[Written problem] Return the lines from the one that contains "Screen dimensions: 1023x659" through the last line, inclusive, exactly as they appear, with the pictures left out.
################
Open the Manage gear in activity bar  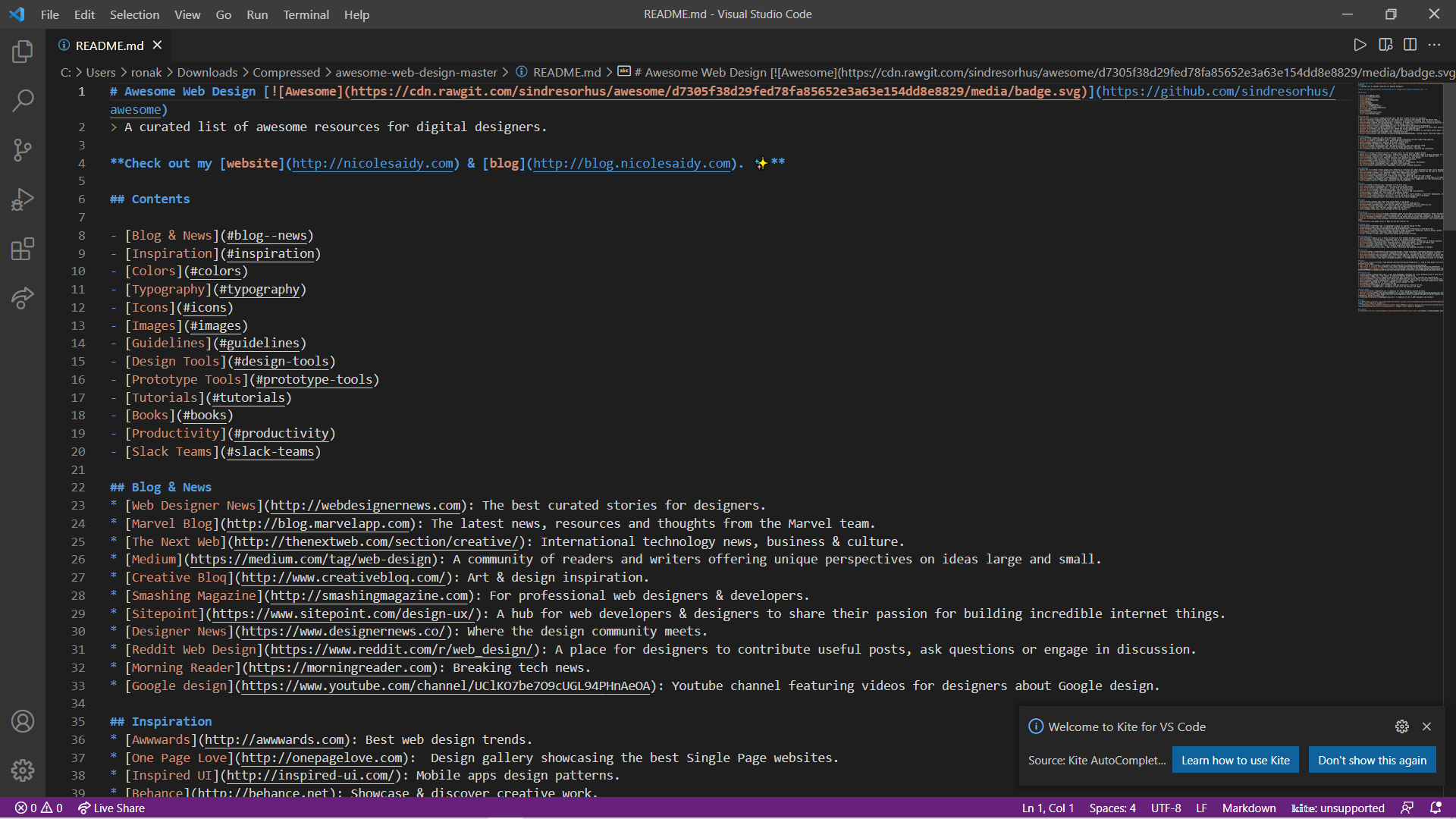point(23,770)
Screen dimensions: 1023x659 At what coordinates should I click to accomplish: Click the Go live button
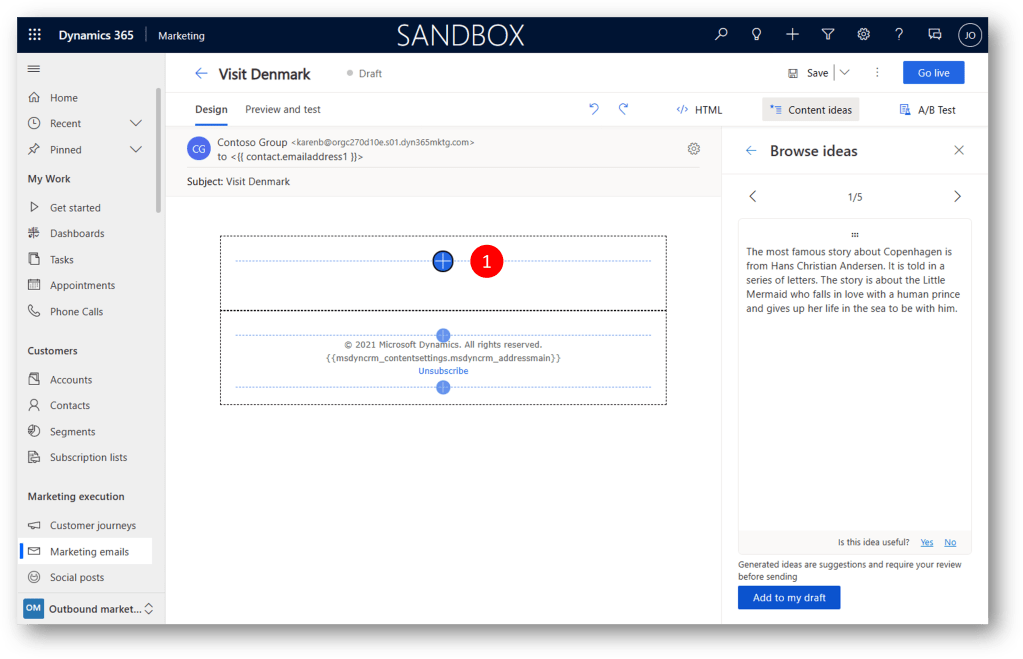click(x=933, y=73)
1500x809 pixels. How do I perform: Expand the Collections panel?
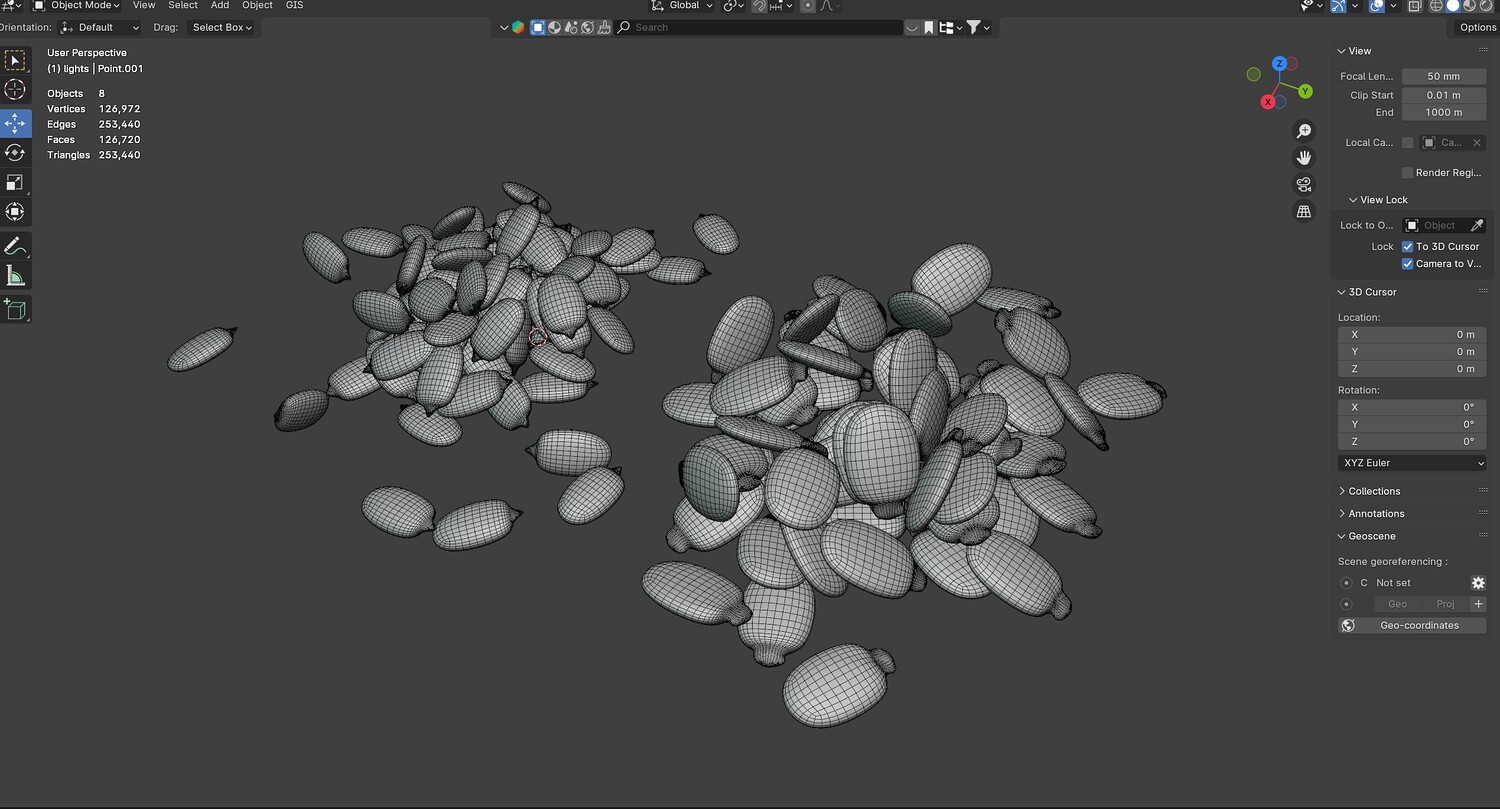pos(1374,491)
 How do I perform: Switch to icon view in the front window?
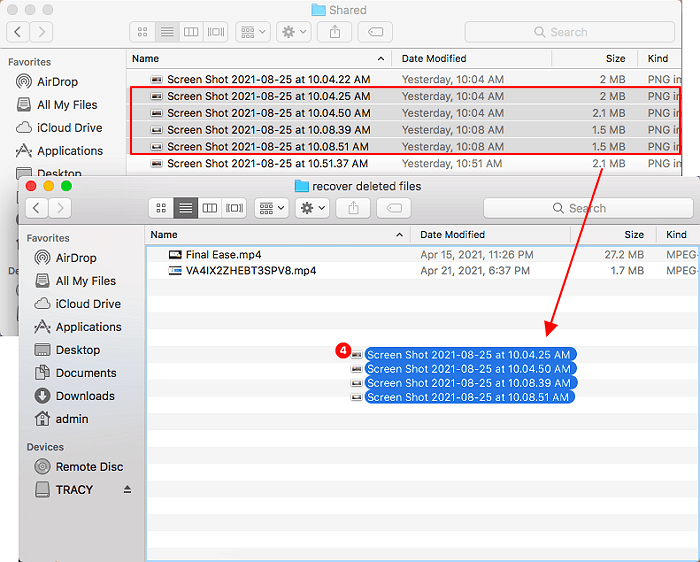161,208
################
[Completed task]
Screen dimensions: 1023x659 At what coordinates should I click to accomplish: Click the Go live button
click(x=933, y=73)
1500x809 pixels. How do I perform: Expand the Collections panel?
pos(1374,491)
 How do I perform: Switch to icon view in the front window?
161,208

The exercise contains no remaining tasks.